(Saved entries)
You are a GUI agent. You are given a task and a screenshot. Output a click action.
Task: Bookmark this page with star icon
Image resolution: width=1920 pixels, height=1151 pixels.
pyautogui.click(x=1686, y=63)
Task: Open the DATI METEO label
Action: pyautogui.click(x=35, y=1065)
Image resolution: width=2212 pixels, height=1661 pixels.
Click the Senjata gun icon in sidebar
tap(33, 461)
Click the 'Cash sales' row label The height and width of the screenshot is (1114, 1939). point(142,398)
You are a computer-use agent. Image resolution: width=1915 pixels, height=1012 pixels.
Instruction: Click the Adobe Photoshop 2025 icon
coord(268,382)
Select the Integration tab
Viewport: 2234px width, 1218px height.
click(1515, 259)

» **Problem**:
Find the string "agent" in the records, then copy each line where it occurs.

» **Solution below**:
You are a GUI agent. You are given a task and a screenshot. Output a click action.
You are a computer-use agent. Image resolution: width=1915 pixels, height=1012 pixels.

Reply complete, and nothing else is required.